:: Source records ::
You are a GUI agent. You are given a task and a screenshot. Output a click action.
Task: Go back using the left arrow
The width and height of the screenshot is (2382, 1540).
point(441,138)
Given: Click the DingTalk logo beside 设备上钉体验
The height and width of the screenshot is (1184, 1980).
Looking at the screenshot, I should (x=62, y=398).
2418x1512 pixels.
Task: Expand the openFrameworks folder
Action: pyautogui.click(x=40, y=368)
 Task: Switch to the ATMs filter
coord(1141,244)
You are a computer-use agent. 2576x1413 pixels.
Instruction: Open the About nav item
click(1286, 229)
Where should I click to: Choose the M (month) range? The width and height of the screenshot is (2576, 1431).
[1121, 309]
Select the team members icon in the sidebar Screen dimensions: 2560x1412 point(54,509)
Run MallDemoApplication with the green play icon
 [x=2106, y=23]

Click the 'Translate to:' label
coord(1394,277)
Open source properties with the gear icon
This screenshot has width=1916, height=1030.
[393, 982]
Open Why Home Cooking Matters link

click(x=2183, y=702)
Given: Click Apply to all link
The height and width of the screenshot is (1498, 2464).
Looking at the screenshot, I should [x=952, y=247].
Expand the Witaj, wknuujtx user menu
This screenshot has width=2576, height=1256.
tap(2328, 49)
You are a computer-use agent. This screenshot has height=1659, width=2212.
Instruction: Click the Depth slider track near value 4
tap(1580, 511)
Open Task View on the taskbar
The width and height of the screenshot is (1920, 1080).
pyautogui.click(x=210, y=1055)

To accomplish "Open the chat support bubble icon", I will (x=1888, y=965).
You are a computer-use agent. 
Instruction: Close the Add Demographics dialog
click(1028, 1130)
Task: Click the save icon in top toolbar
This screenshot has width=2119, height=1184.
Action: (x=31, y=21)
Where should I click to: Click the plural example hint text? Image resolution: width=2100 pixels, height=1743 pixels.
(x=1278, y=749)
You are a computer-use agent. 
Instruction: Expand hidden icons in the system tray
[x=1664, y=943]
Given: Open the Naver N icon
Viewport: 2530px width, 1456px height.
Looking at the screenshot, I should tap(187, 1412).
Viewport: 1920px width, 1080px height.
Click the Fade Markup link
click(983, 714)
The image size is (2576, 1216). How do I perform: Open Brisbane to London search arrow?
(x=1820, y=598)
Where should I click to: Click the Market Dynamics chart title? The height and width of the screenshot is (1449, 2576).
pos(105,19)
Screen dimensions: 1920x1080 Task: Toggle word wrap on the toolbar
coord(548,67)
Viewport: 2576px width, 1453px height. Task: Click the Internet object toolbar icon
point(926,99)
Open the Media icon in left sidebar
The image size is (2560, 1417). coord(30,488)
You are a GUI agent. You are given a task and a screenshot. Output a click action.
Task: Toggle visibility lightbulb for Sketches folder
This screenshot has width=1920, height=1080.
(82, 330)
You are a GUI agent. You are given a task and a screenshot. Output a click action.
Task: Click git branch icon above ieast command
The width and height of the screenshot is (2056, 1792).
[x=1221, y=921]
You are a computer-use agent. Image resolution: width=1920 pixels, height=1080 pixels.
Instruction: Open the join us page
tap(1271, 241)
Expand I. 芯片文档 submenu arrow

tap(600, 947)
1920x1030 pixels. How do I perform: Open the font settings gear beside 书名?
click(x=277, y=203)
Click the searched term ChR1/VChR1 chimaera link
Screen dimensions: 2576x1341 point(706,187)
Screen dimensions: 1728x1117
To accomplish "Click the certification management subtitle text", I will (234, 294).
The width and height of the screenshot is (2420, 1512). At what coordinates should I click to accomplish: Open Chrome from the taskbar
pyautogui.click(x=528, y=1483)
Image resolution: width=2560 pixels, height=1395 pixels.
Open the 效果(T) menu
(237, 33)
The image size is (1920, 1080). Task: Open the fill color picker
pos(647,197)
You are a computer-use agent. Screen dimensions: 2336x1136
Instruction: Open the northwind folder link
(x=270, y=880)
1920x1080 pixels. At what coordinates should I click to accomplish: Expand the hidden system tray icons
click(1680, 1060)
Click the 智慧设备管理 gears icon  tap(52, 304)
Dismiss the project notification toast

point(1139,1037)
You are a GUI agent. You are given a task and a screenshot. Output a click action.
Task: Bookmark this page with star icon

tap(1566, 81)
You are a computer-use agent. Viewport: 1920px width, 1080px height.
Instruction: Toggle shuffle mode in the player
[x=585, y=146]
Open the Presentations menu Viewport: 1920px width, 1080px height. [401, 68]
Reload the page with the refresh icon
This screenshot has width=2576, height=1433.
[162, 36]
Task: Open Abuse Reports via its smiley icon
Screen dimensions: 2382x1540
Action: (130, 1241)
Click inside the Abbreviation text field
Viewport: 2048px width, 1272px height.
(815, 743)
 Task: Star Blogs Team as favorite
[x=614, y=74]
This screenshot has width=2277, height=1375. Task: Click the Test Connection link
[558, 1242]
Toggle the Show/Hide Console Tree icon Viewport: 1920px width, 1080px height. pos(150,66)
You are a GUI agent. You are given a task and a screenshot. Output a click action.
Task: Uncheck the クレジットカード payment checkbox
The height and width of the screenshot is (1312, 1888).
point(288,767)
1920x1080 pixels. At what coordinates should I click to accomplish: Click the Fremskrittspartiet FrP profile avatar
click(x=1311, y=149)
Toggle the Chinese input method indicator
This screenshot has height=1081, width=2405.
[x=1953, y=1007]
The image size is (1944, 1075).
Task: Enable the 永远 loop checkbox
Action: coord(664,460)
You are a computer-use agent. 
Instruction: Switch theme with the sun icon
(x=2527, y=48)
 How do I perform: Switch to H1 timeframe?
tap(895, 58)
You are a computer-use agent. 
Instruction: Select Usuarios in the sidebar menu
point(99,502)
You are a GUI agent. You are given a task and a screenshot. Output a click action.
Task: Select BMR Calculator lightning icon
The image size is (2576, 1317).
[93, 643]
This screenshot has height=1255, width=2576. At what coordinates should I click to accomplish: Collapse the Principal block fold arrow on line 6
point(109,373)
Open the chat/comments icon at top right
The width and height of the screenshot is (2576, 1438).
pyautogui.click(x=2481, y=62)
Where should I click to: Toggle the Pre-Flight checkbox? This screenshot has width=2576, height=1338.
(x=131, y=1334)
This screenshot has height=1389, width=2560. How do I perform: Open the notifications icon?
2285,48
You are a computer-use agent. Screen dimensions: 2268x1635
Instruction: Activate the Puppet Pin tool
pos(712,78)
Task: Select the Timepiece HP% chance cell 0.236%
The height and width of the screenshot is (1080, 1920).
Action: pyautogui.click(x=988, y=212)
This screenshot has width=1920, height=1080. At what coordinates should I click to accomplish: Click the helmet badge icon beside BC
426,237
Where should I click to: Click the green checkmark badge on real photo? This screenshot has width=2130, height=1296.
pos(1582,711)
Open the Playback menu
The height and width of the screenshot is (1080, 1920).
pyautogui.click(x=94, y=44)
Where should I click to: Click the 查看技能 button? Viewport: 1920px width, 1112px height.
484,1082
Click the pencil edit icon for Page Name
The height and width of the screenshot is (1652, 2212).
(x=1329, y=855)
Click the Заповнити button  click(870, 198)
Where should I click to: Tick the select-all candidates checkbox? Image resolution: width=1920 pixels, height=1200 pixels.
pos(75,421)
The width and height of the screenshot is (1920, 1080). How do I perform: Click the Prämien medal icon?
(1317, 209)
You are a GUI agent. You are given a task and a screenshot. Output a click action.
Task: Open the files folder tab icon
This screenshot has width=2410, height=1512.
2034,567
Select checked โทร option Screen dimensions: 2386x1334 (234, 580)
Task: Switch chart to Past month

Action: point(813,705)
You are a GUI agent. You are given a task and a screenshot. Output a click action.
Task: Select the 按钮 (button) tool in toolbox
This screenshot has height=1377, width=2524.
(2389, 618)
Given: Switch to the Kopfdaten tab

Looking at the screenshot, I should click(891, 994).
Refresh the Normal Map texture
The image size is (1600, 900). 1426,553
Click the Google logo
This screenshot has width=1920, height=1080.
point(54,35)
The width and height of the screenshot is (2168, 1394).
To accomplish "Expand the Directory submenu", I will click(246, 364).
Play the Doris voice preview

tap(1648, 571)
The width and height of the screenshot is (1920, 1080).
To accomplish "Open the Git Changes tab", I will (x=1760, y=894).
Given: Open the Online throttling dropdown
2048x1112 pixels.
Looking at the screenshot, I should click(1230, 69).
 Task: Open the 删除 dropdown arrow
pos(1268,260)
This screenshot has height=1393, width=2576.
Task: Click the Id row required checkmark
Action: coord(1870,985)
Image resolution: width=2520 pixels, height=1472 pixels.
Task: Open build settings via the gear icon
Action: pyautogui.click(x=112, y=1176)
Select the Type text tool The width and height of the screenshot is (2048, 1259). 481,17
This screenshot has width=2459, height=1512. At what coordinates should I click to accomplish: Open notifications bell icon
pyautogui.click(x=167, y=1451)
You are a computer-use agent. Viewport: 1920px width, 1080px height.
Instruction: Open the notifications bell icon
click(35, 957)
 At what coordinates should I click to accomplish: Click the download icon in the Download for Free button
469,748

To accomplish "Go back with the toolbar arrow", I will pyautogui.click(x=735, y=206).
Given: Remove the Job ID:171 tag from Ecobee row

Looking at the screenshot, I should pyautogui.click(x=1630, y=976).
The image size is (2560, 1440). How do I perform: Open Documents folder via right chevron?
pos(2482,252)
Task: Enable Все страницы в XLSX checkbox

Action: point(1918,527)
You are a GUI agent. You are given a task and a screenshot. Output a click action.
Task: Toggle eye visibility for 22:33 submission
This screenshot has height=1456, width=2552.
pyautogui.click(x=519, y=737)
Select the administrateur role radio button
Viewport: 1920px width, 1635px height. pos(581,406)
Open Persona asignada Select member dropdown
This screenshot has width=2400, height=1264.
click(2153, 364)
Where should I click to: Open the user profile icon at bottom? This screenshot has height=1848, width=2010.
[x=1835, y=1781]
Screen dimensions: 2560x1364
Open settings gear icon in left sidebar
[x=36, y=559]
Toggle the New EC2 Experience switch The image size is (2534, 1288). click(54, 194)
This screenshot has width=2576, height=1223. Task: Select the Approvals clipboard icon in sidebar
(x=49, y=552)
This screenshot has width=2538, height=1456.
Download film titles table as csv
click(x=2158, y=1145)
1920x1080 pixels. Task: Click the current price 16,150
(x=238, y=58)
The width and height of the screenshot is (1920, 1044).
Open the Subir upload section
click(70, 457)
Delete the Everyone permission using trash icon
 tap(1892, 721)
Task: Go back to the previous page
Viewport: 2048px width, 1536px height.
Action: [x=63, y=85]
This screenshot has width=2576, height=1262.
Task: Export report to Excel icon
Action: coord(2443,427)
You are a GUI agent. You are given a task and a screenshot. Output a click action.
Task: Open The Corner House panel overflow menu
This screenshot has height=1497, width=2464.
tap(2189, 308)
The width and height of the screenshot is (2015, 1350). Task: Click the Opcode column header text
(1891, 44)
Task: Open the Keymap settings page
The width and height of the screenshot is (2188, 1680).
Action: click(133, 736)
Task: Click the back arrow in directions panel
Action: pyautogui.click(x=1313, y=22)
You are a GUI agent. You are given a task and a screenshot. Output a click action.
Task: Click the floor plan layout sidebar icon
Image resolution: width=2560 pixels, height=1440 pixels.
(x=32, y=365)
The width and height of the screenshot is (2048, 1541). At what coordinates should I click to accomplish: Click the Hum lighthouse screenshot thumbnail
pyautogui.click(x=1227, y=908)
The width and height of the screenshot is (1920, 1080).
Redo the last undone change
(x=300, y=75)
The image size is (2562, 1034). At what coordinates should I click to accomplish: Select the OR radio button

:: Task prompt ::
Copy out the lines from the line containing "Viewport: 2048px width, 1536px height." to the end of the listing above, without alteration.

:: Finished task ::
Viewport: 2048px width, 1536px height.
Action: [x=63, y=85]
This screenshot has width=2576, height=1262.
Task: Export report to Excel icon
Action: coord(2443,427)
You are a GUI agent. You are given a task and a screenshot. Output a click action.
Task: Open The Corner House panel overflow menu
This screenshot has height=1497, width=2464.
tap(2189, 308)
The width and height of the screenshot is (2015, 1350). Task: Click the Opcode column header text
(1891, 44)
Task: Open the Keymap settings page
The width and height of the screenshot is (2188, 1680).
Action: click(133, 736)
Task: Click the back arrow in directions panel
Action: pyautogui.click(x=1313, y=22)
You are a GUI agent. You are given a task and a screenshot. Output a click action.
Task: Click the floor plan layout sidebar icon
Image resolution: width=2560 pixels, height=1440 pixels.
(x=32, y=365)
The width and height of the screenshot is (2048, 1541). At what coordinates should I click to accomplish: Click the Hum lighthouse screenshot thumbnail
pyautogui.click(x=1227, y=908)
The width and height of the screenshot is (1920, 1080).
Redo the last undone change
(x=300, y=75)
The image size is (2562, 1034). At what coordinates should I click to accomplish: Select the OR radio button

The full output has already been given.